Have you ever spread soft thick honey on fresh bread, drizzled it into a cup of sour lemonade, or sneaked a sweet spoonful straight from the jar? If you love eating honey, you’re one of millions of people (and animals) who have enjoyed this sweet treat for as long as people can remember.
Honey really isn’t made for people at all. This syrupy food is made and kept by a hive of insects as a winter food supply. The story of honey begins with a flower and a bee.
A worker bee makes many trips a day from its hive to nearby flowers. The bee follows the flower’s perfume and nectar guides (lines on the petals only her ultraviolet light-sensitive eyes can see) to the sweet watery liquid inside. With her hollow tongue (proboscis), she sips it into a special pouch in her abdomen called the honey stomach. When she’s full, she flies back to the hive.
Other worker bees are waiting for her. The field bee moves the nectar from her stomach back to her mouth (regurgitates it), and passes it to a hive bee tongue to tongue. But that’s wrong! Because it’s no longer nectar. Already it has begun to change into honey.
The change from nectar to honey begins when the nectar enters the bee’s body. In the bee’s stomach are proteins called enzymes. Before the bee even gets back to the hive, these enzymes begin their work.
In the hive, the thin honey is passed from bee to bee. Water evaporates from it and the honey begins to thicken. Next a hive bee places the slightly thick
honey into a wax cell. But before it’s ready, more water must come out of it. Hundreds of hive bees fan their wings to make a breeze in the hive and help the water evaporate from the honey.
When the honey is about one fifth water (nectar is about four fifths water), a hive bee covers the cell with beeswax from her wax glands. Another honey pot is ready for winter’s cold!
But the beekeeper wants the honey too. One sunny day in late summer, he takes the frames of honeycomb out of the hive. In his work shed he does the sticky chore of extracting the honey.
With a heated knife he cuts the wax top off the honeycomb. Then he puts the frames of opened comb into a large, round tub (extractor). It spins around, forcing the honey out like a spin drier forces water out of wet clothes. The fresh honey is then strained, bottled, and ready for people to eat!
And eat it you may, for honey, in small quantities, is good for most people. It’s a simple sugar that people digest easily. It contains vitamins and some minerals that other sweeteners like corn or cane syrups and sugar don’t have.
Honey comes in many flavors and colors. They depend on what flowers the bees collected the nectar from. A farmer’s market, fruit stand or apiary (a place bees are raised) may have honey that you couldn’t buy in a supermarket.
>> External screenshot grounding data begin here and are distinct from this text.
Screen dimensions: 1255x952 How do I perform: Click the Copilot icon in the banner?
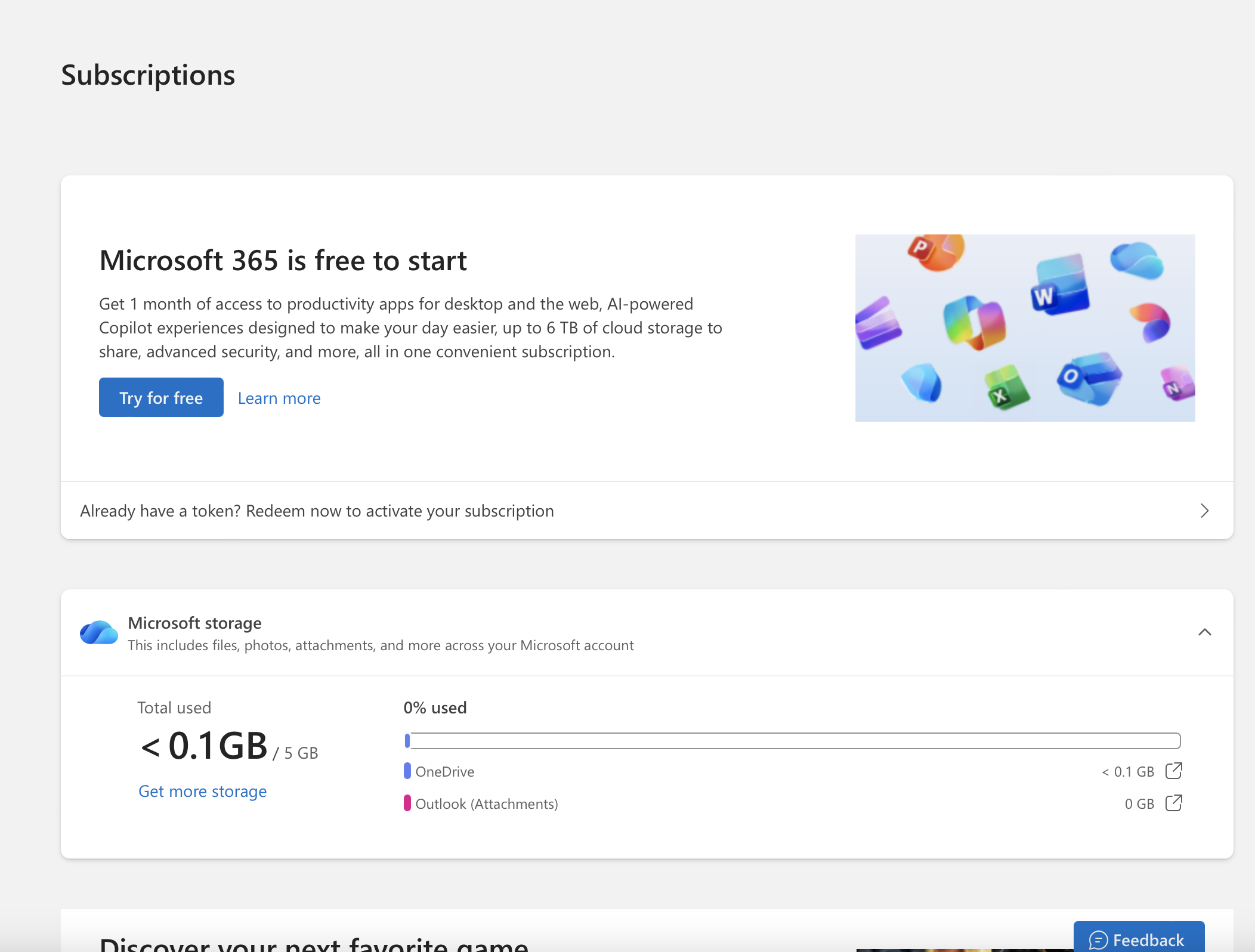click(x=974, y=323)
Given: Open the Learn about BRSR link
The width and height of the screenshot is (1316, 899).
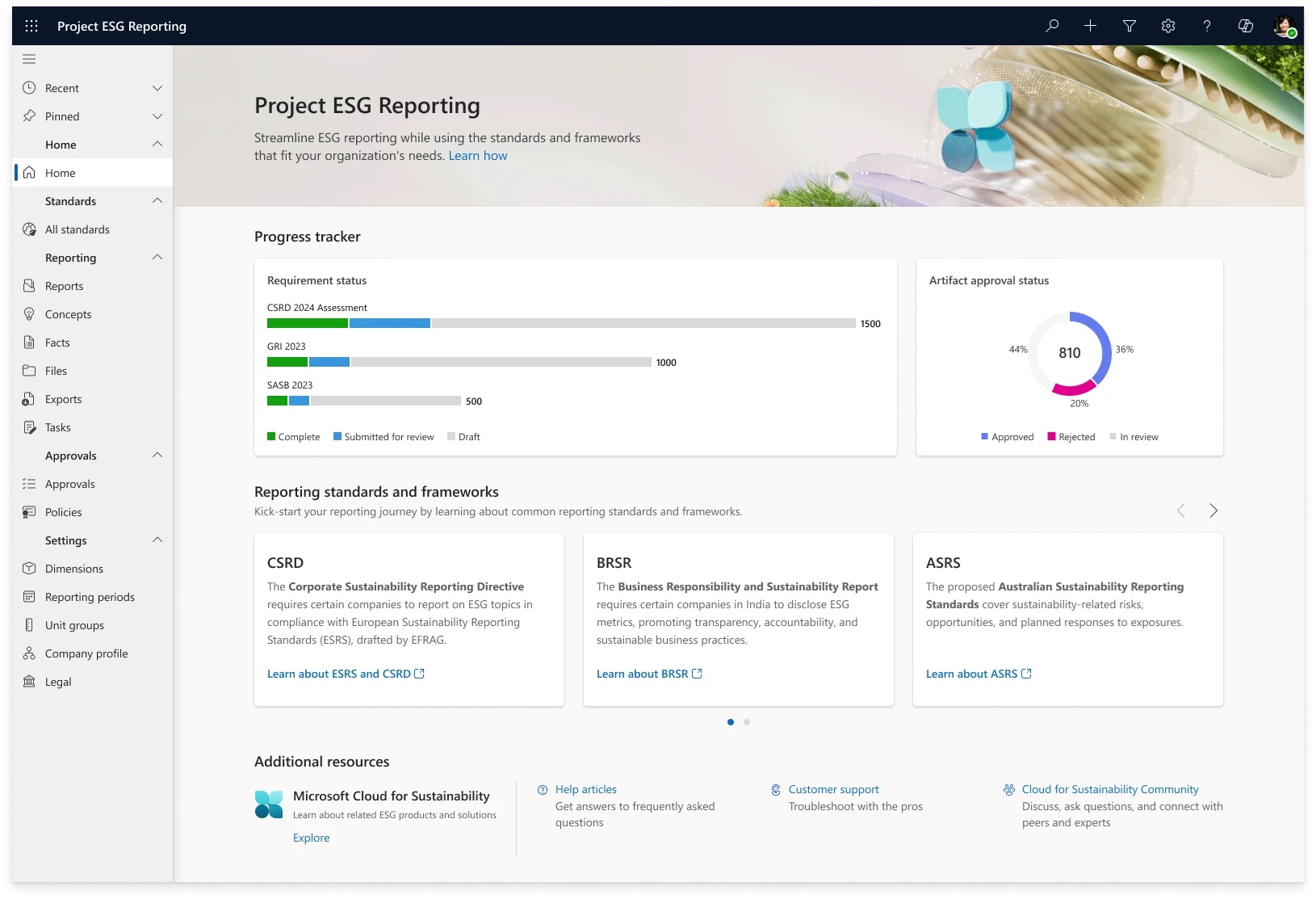Looking at the screenshot, I should tap(643, 673).
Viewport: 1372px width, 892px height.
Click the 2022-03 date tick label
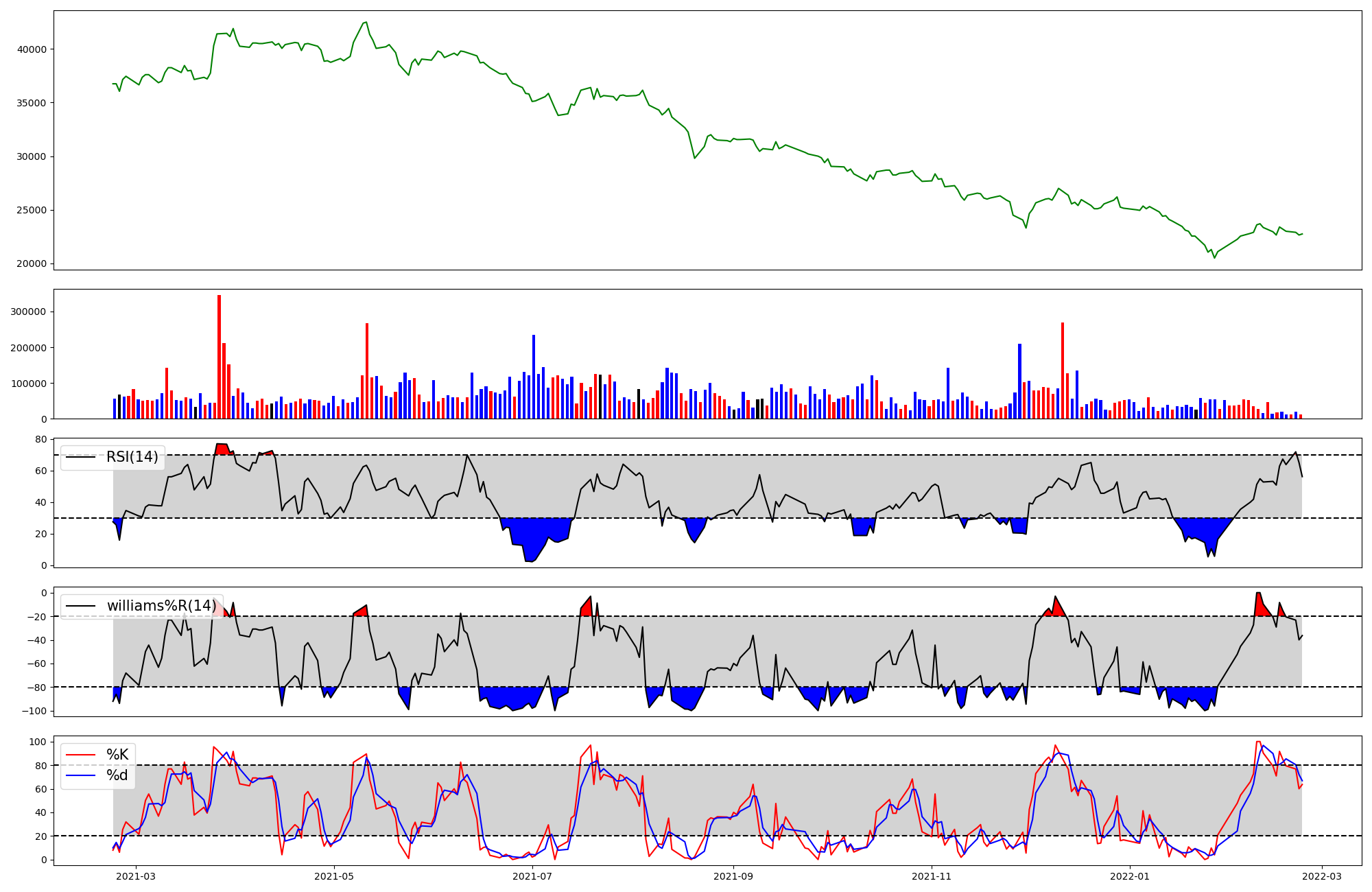[x=1321, y=876]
From creamy white clover to dark buckwheat honey, they’re all delicious.
But if you think that honey is only to eat, you’re in for a surprise. For honey has many other uses.
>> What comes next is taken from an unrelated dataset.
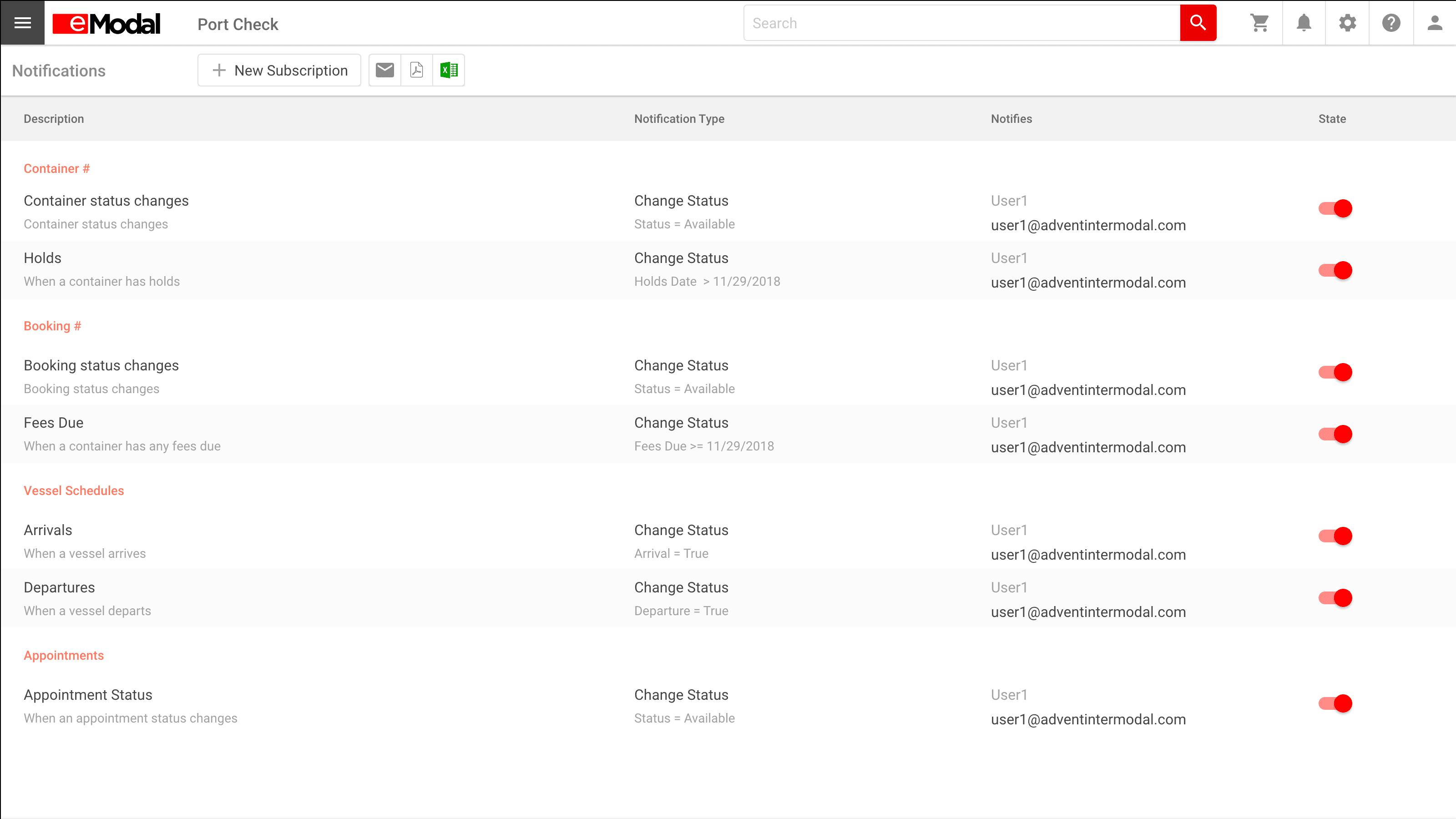Select the Booking # section header
The width and height of the screenshot is (1456, 819).
53,326
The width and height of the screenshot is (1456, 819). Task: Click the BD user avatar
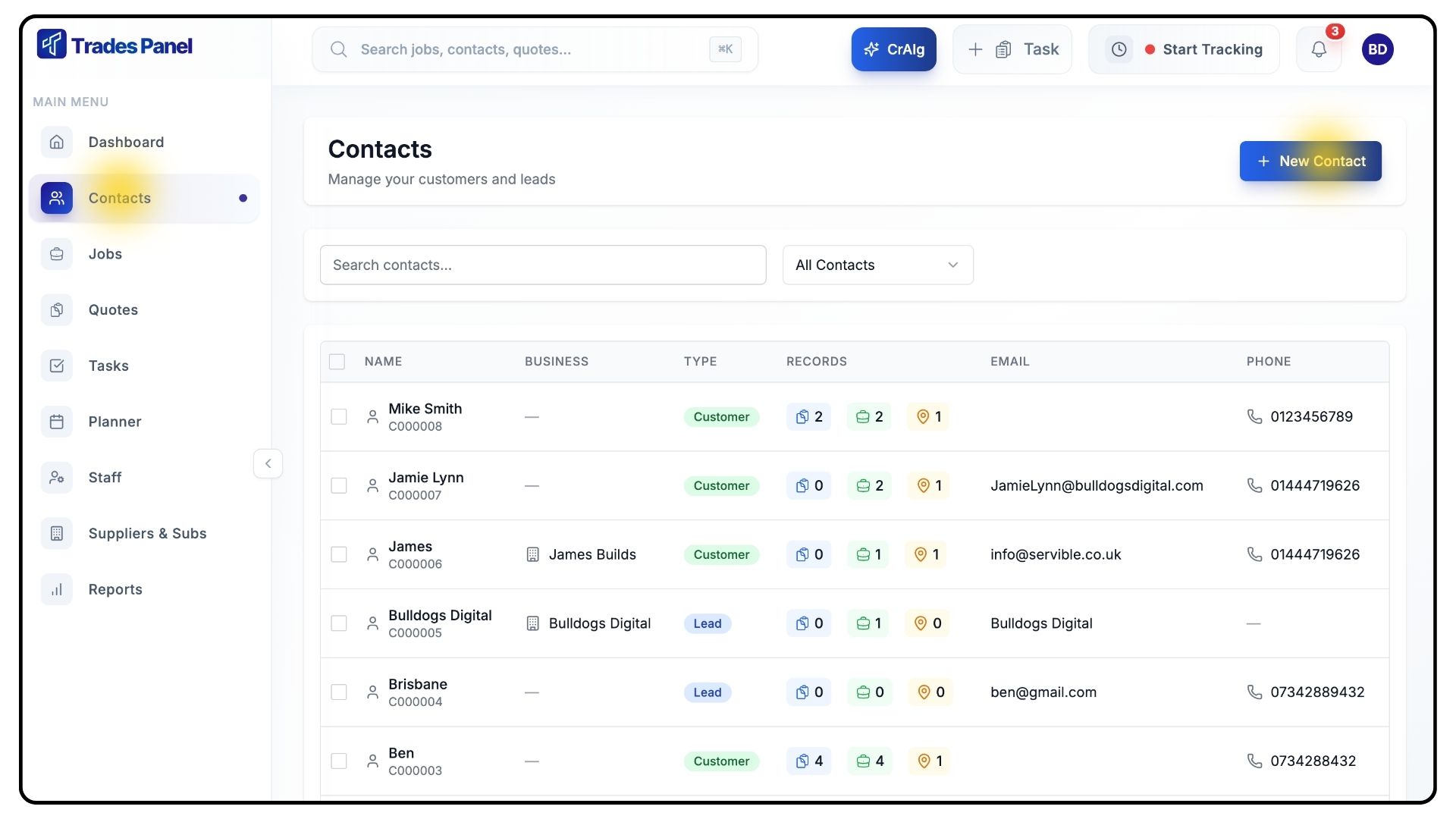tap(1377, 49)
Thousands of years ago, the Egyptians used honey to help embalm the bodies of their Pharaohs. The Greeks and Romans used honey as a medicine for sick stomachs, coughs, colds, and as a covering for wounds and burns. Throughout the ages women have used honey to beautify and soften the skin of their faces and hands.
These uses of honey were probably a result of the germ killing or antibiotic substance in honey called ‘inhibine.’ Also, because honey is slightly acid and thick, germs and fungi don’t easily grow in it. In fact, honey is still used today to preserve skin that will be used for skin grafts.
So, whether you prefer honey on a sandwich or in hand lotion you owe the bee a big thanks. After all, it takes all the sweet gold one bee gathers in her entire lifetime to make the teaspoon of honey you devour in a few minutes.